Abandoned places

Abandoned places

Towns that won't welcome you

Once flourishing settlements, they are now deserted areas. They become ghost towns because the economic activity that supported it has failed, or due to natural or human-caused disasters such as floods, government actions, uncontrolled lawlessness, war, or nuclear disasters.

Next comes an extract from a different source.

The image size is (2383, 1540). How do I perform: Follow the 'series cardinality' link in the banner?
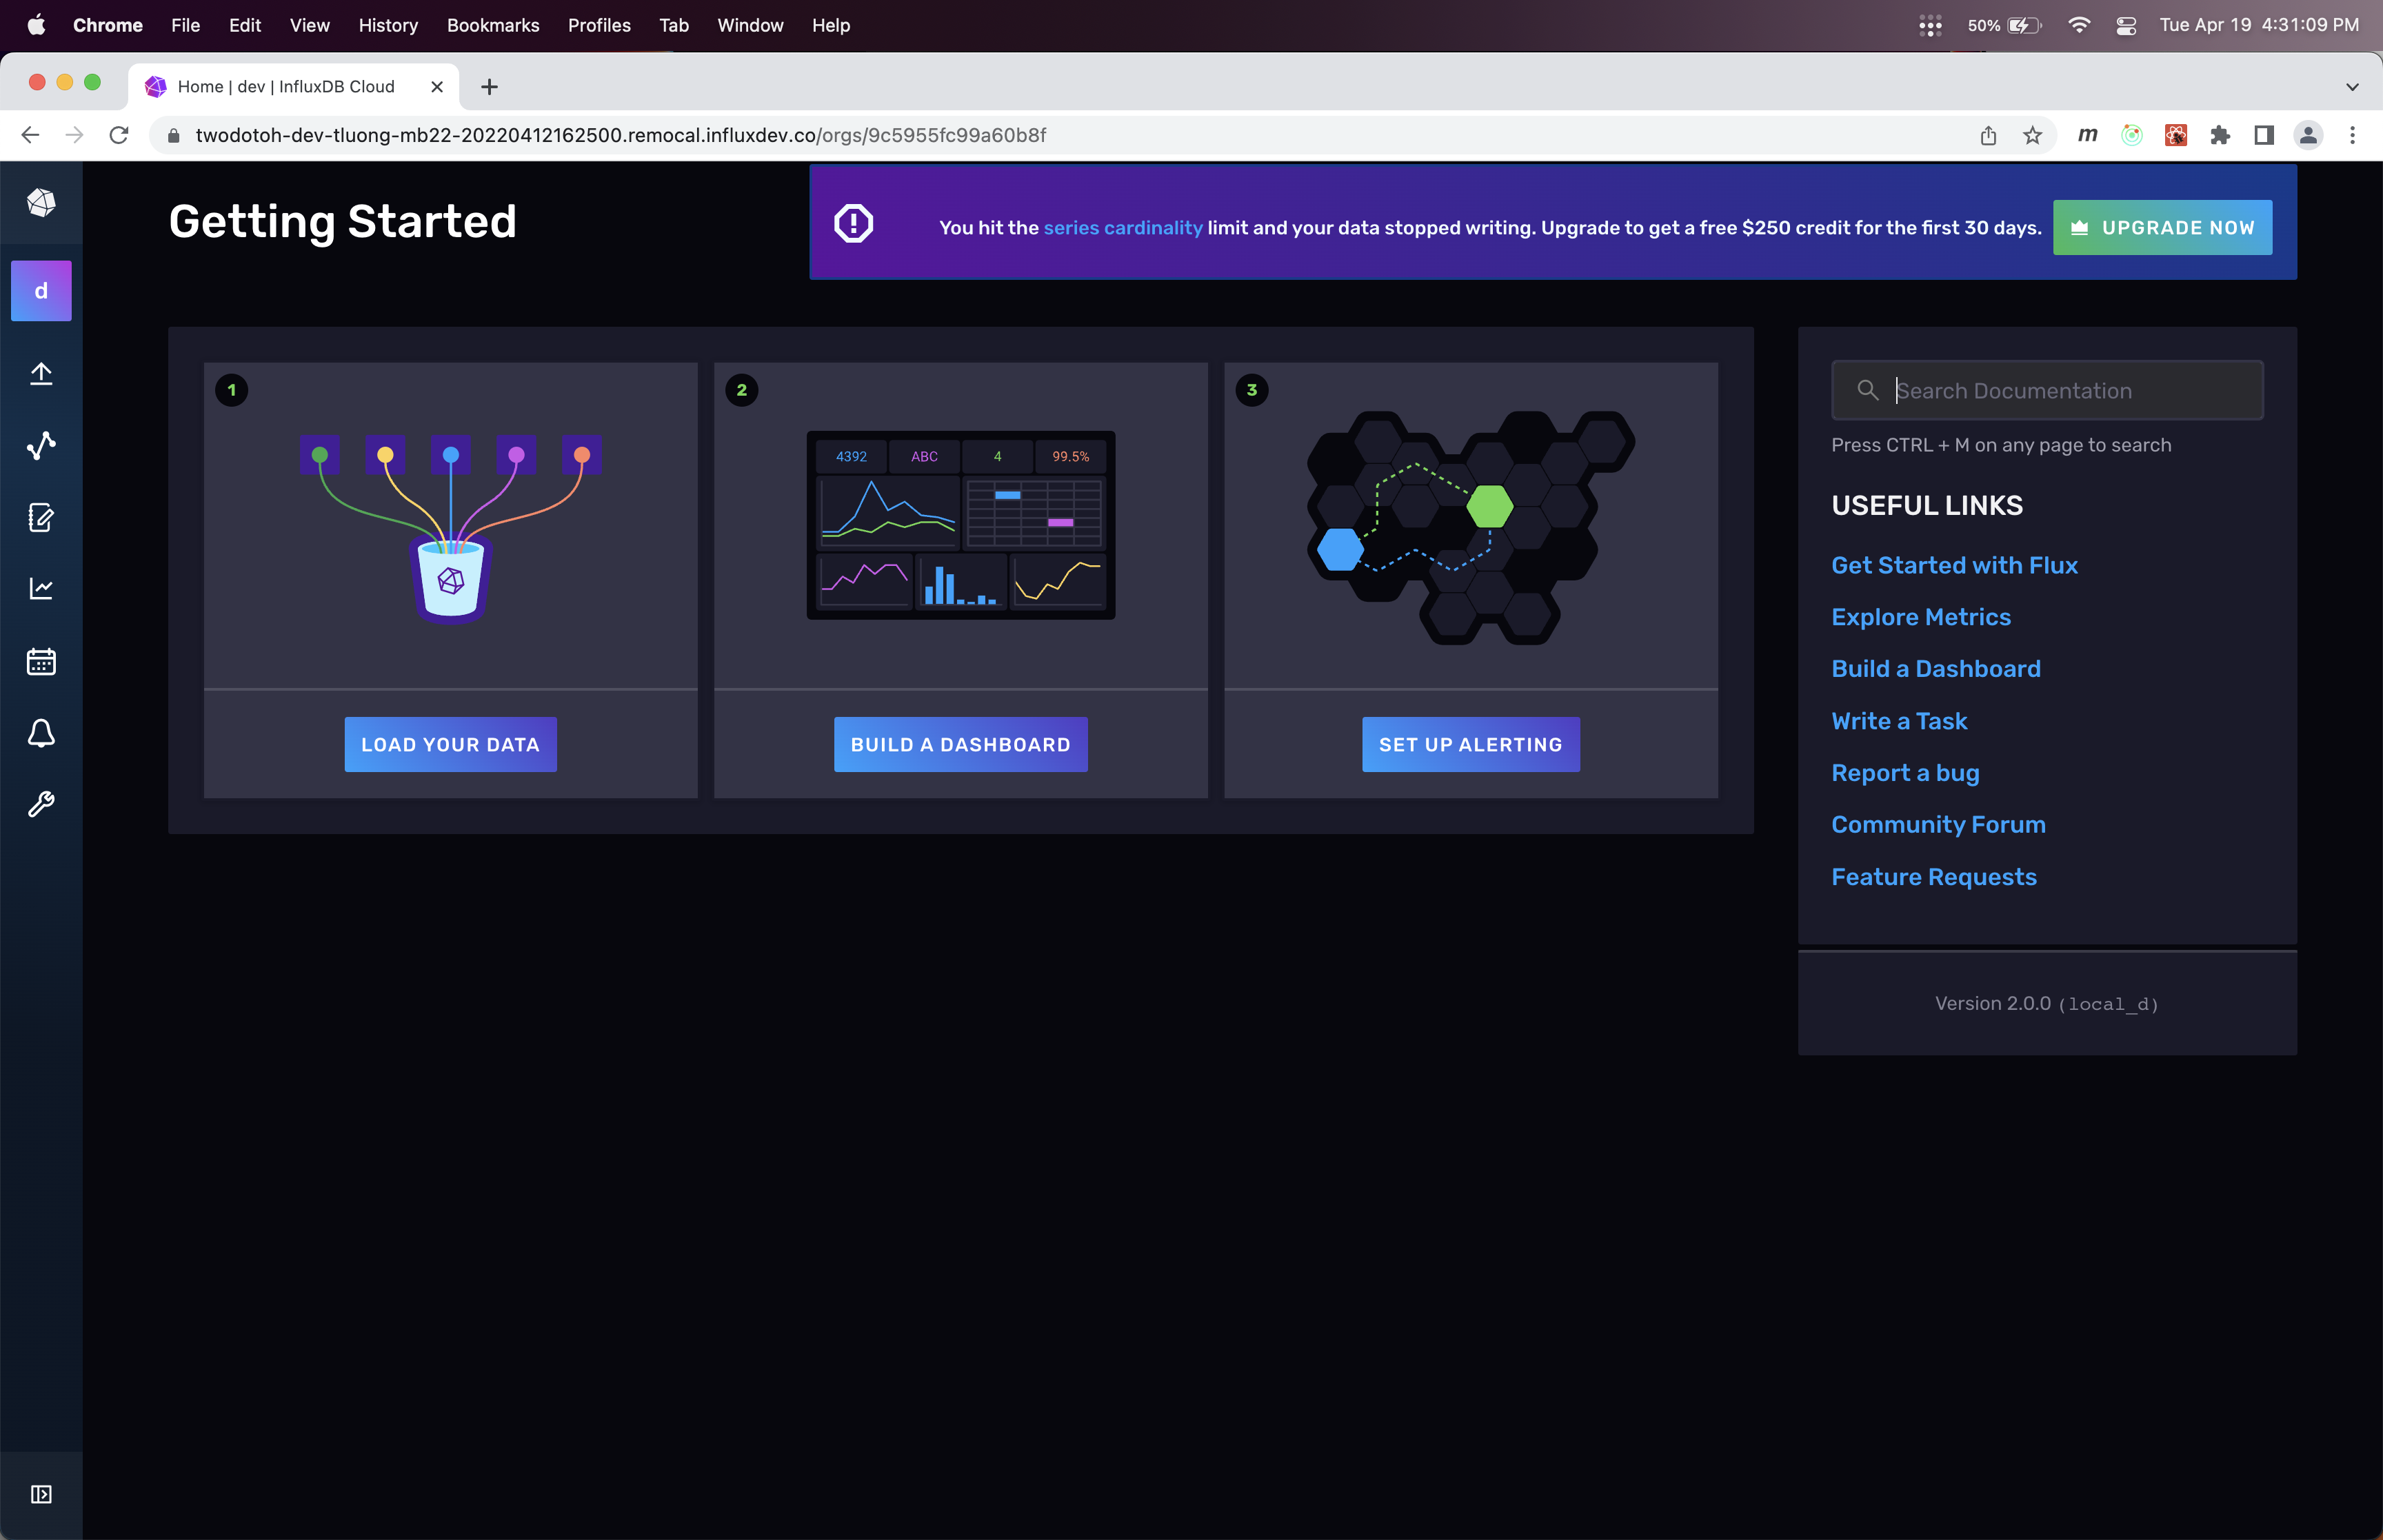coord(1122,228)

PanARMENIAN.Net - Chaitén, Chile

The town was evacuated in May 2008 when the Chaitén volcano erupted for the first time in more than 9,000 years. The eruption, which commenced May 2, became more violent on May 5, throwing up a high plume of ash and sulfurous steam that rose to 31 km, from which ashfall drifted across Patagonia and over the Atlantic Ocean. On May 12, the lahar flow caused by the ongoing eruptions of the nearby Volcano forced the river to overflow dramatically. As the pyroclastic mud consumed the valley, it drove its deadly course through the evacuated town, consuming anything that stood in its way.

Kolmanskop, Namibia

Kolmanskop is a ghost town in the Namib desert in southern Namibia, 10km inland from the port town of Lüderitz. The town thrived in the early 1900s after diamonds were discovered in the sand and was once home to hundreds of German miners and local contract workers. It is now a dilapidated ghost town slowly being reclaimed by the sand. Driven by the enormous wealth of the first diamond miners, the residents built the village in the architectural style of a German town, with amenities and institutions including a hospital, ballroom, power station, school, skittle-alley, theater and sport-hall, casino, ice factory and the first x-ray-station in the southern hemisphere, as well as the first tram in Africa. The town declined after World War I when the diamond-field slowly exhausted and was ultimately abandoned in 1954. The geological forces of the desert mean that tourists now walk through houses knee-deep in sand.

Oradour-sur-Glane, France

On June 10, 1944, the village of Oradour-sur-Glane in Haute-Vienne in the Nazi-occupied France was destroyed, when 642 of its inhabitants, including women and children, were massacred by a Nazi Waffen-SS company. Only a 47-year-old woman named Marguerite Rouffanche survived. A new village was built nearby after the war, but French president Charles de Gaulle ordered the original maintained as a permanent memorial and museum.

Äuli, Switzerland

The settlement was built by the Swiss government as a military training town for drilling close quarters combat and counterinsurgency tactics. Being unpopulated, it’s, however, fitted with cameras and patrolled regularly to keep any unwanted visitors away.

Tawergha, Libya

Tawergha is a ghost town in Libya, which was the site of intense fighting during the Libyan Civil War before its capture and ethnic cleansing by anti-Gaddafi forces in August 2011. When the Libyan army weakened, Tawergha became the first target for NTC Misratan brigades, although individuals suspected of being pro-Gaddafi had been the objective of revenge killings since February 2011. This city was once famous for its palm trees which at one point were considered the true wealth in the city. The city also produced significant amount of date fruits, including the Bersiel date, which is used as a component in ropes and other commodities.

Lukangol, South Sudan

This city in South Sudan was almost destroyed during an entire night in the ethnic wars of 2011. In a fight over the pasture lands and water, the village was burnt to the ground. Those who escaped to neighboring Pibor, were persecuted and were only saved when the government deployed 6,000 soldiers in the area.

Grand Bassam,Ivory Coast

Grand-Bassam is a town in south-eastern Ivory Coast, lying east of Abidjan. It was the French colonial capital city from 1893 to 1896, when the administration was transferred to Bingerville after a bout of yellow fever. The town has still the aura of a ghost town, since large sections have been abandoned for decades. However, in the late 1970s, it began to revive as a tourist destination and crafts center. In March 2016, the town was targeted in a terrorist attack which killed at least 16 people.

La Güera

La Güera that came into existence in 1920, is now a ghost town on the Atlantic coast at the southern tip of Western Sahara. The name comes from the Spanish word Agüera which is a ditch that carries rainwater to crops. By 2002, it had been abandoned and partially overblown by sand, inhabited only by a few fishermen and guarded by a Mauritanian military outpost, despite this not being Mauritanian territory.

Pegrema village, Russia

Little is known about the picturesque abandoned village of Pegrema in the Republic of Karelia, Russia, where wooden buildings slowly decay on the banks of Lake Onega. The houses are beautiful examples of wooden architecture of the region, despite the state of dilapidation. One building, dating from the 18th century known as the Varlaam Khutynsky chapel, remains empty but nearly intact despite the years of neglect.

Pripyat, Ukraine

The city named after the nearby Pripyat River was only inhabited for 16 years. All 45,000 residents were evacuated a few days after the Chernobyl disaster in April 1986. It has an amusement park that was opened only for a couple of hours and a big train station on the outskirts of the city.